Tuesday, 5 February 2019
JobPath Programme: Motion [Private Members]
I welcome the opportunity to contribute to this debate and I thank Deputy Brady for putting the motion down. As Deputy O'Dea indicated, Fianna Fáil will be supporting this motion.
As the Minister will be well aware, this issue has been on the agenda of the Joint Committee on Employment Affairs and Social Protection for quite a while. This debate is quite timely because the Minister indicated that an interdepartmental group is reviewing community employment, the Indecon report on LES and job clubs has recently been published and JobPath's natural run is coming to a conclusion.
In her opening statement, the Minister attributed much of the success in the reduction in unemployment to JobPath.
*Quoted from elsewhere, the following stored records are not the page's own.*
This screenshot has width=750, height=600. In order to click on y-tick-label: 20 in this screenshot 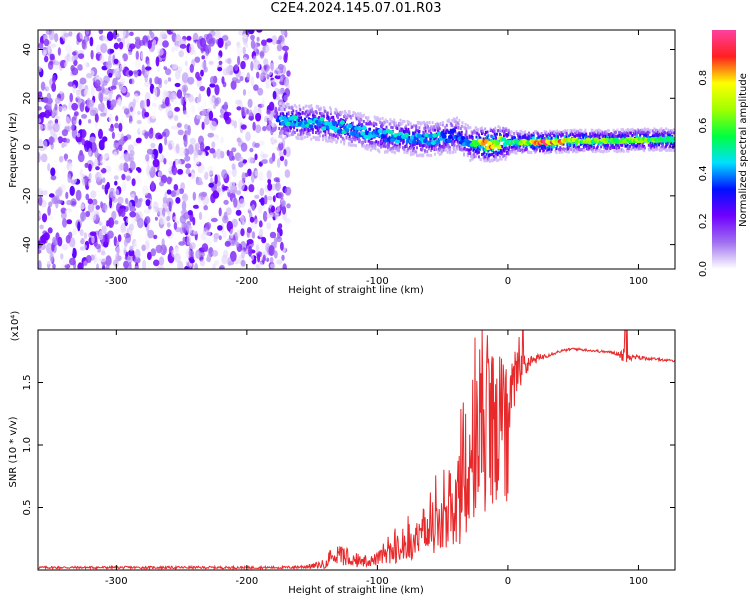, I will do `click(28, 98)`.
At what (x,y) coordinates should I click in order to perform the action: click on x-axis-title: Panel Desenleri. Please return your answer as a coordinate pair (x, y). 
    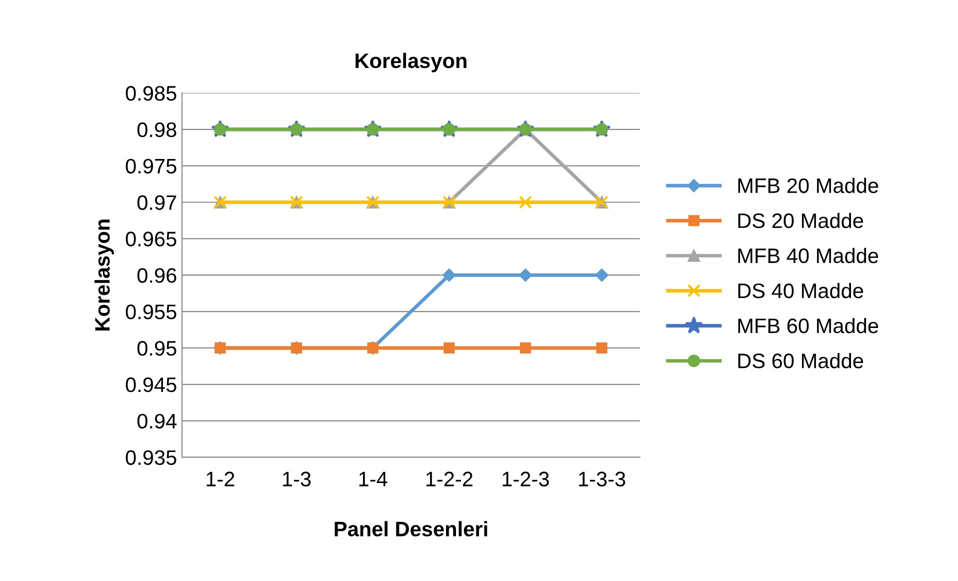
    Looking at the image, I should click on (411, 528).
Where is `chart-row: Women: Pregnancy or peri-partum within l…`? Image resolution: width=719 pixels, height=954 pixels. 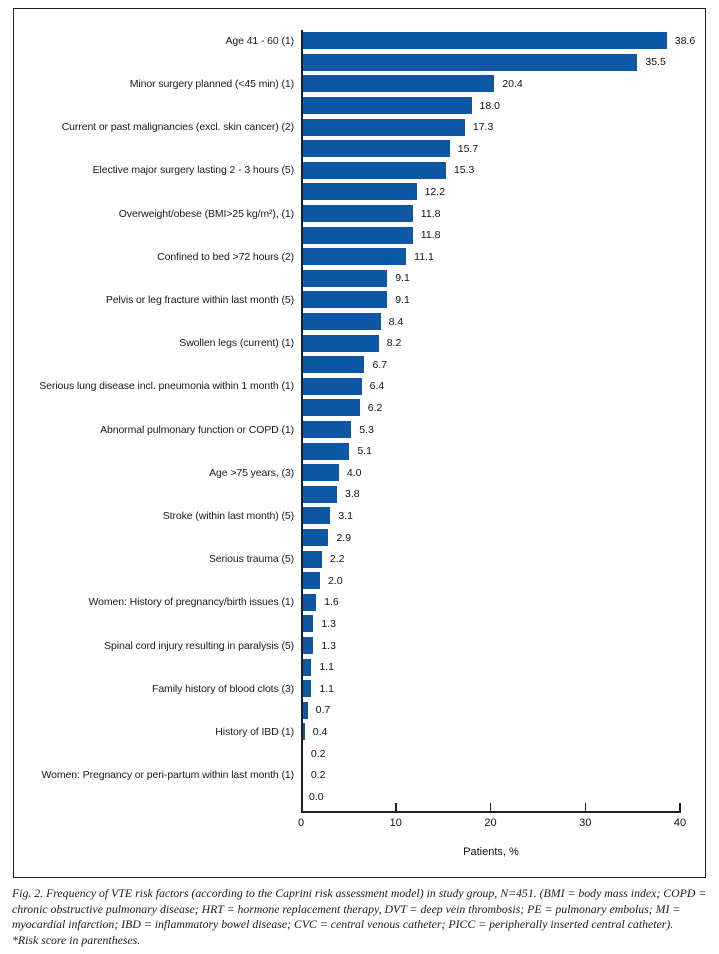 chart-row: Women: Pregnancy or peri-partum within l… is located at coordinates (358, 775).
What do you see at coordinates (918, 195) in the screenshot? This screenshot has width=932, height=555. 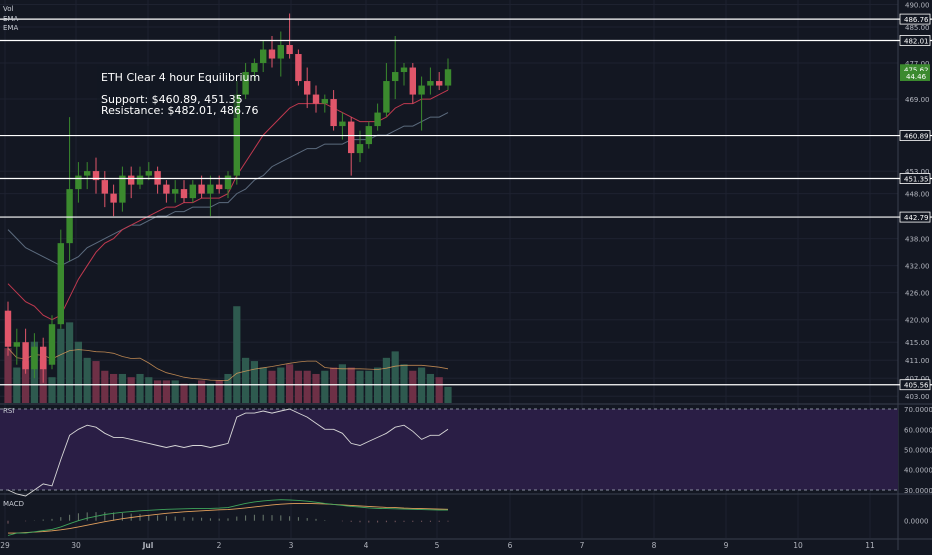 I see `price-tick-label: 448.00` at bounding box center [918, 195].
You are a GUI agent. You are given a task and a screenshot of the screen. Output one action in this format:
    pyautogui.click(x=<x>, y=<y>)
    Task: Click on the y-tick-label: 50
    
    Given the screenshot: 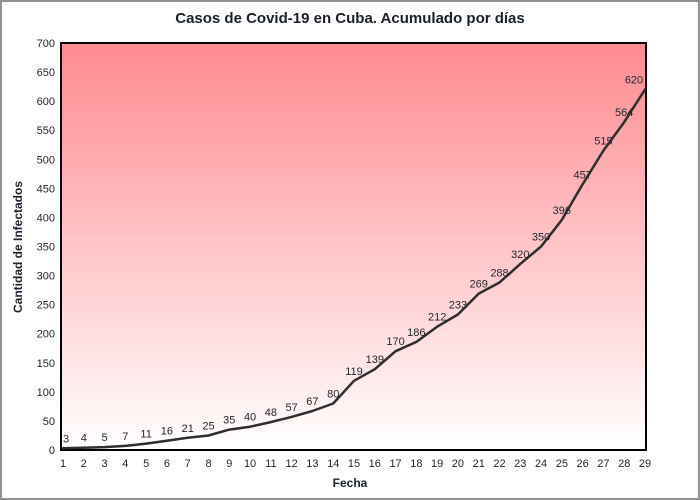 What is the action you would take?
    pyautogui.click(x=49, y=422)
    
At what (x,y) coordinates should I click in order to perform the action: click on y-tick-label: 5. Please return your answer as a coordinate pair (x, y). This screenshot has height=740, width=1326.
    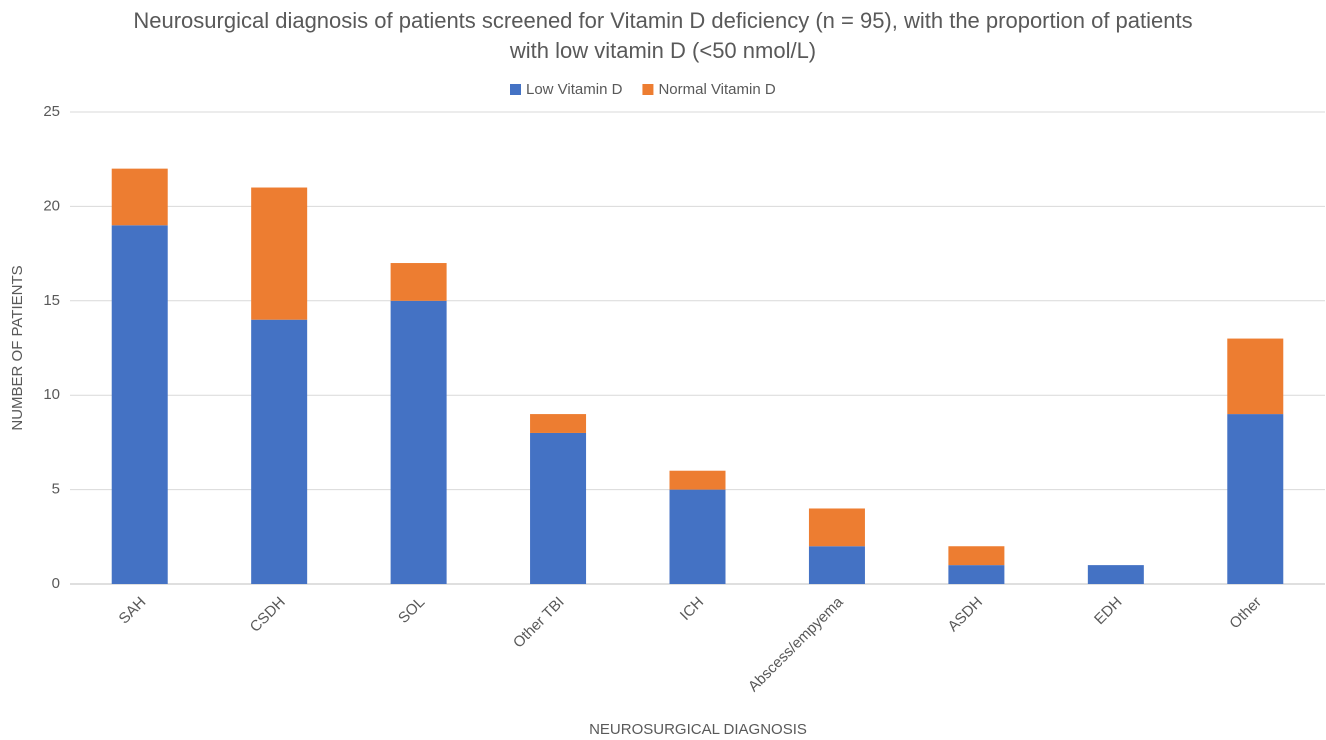
    Looking at the image, I should click on (56, 490).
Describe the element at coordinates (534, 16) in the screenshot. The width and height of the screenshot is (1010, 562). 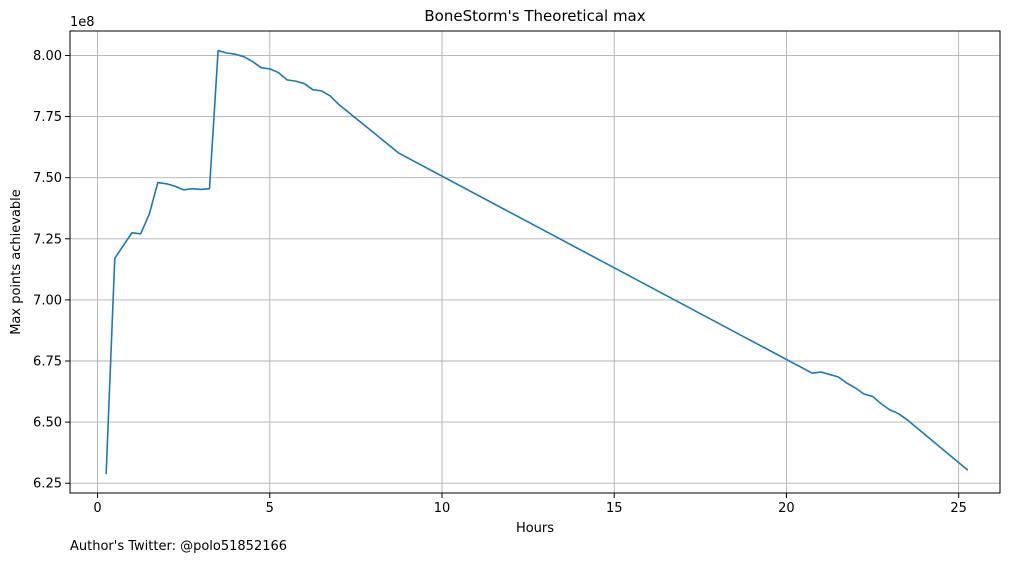
I see `chart-title: BoneStorm's Theoretical max` at that location.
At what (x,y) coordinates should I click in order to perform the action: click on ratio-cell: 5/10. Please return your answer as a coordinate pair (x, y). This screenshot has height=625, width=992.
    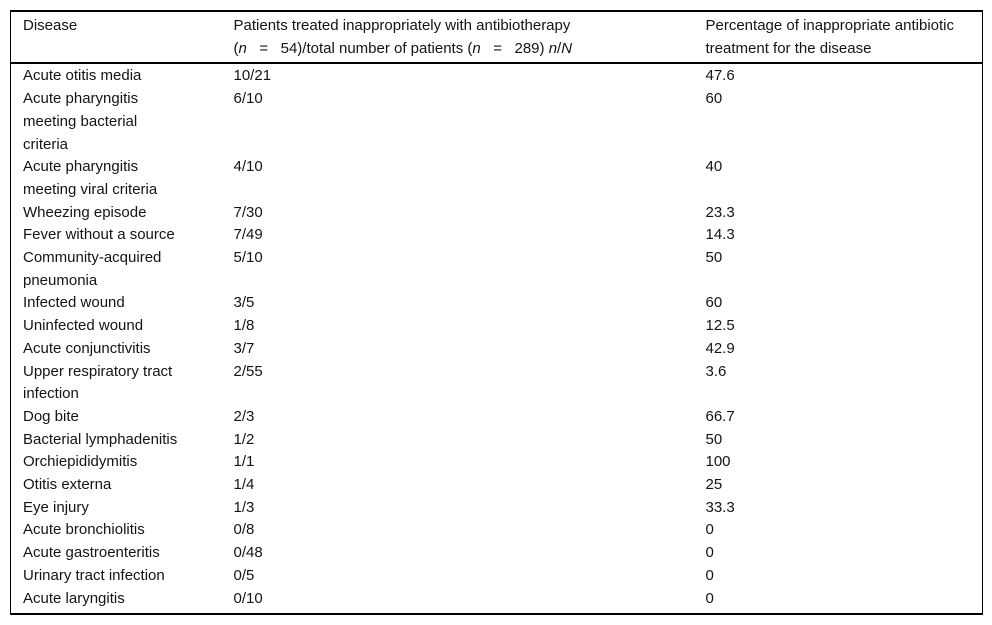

No doubt JobPath had a role to play in it but the underlying cause was the growing economy. There were entrepreneurs in this country who took advantage of the opportunity of a rising economy and they created the jobs. JobPath may have had a role in facilitating some getting those jobs but we need to be clear it was the economic conditions of the country that created those jobs.
The Minister published many statistics but one of the points is missing. She talked about the number of people who have engaged with JobPath and those who were involved for so long, but nowhere has she indicated, which is in motion put down by Deputy Brady, how many people have maintained a job for a year or longer. That is not in the Government amendment. That is quite significant. We can use the statistics any way we want.
In the Government amendment, the Minister makes reference to the fact that the most decisive factor in individuals improving their economic circumstances and being lifted out of poverty is to secure employment. That is not enough. It is the type of employment and whether the employment is of a level sufficient that is decisive. With JobPath, the type of job those we have met got have not in many cases tied in with the level of skills and expertise they have. There is not that joined-up thinking. While JobPath has seen a significant number of people engage with it, according to the numbers the Minister has given in a quantitative way, the qualitative analysis of the types of jobs people have got has not been clear by any means.
There is no question that while it was being rolled out, JobPath had a negative impact on other schemes, such as community employment and LES, all of which were deprived of applicants. That is a fair comment to make. The Minister may or may not agree with it, but all those schemes found it more difficult because applicants were being diverted, by and large, to JobPath.
I will make one final point on LES. The Indecon report was published recently and it made a number of recommendations. One recommendation that should be looked at concerns the long-term unemployed. We need to look at geographic areas that have sustained long-term intergenerational unemployment. There is significant scope for LES to develop its services there and I note that the Indecon report talks about those programmes being funded on a multi-annual basis.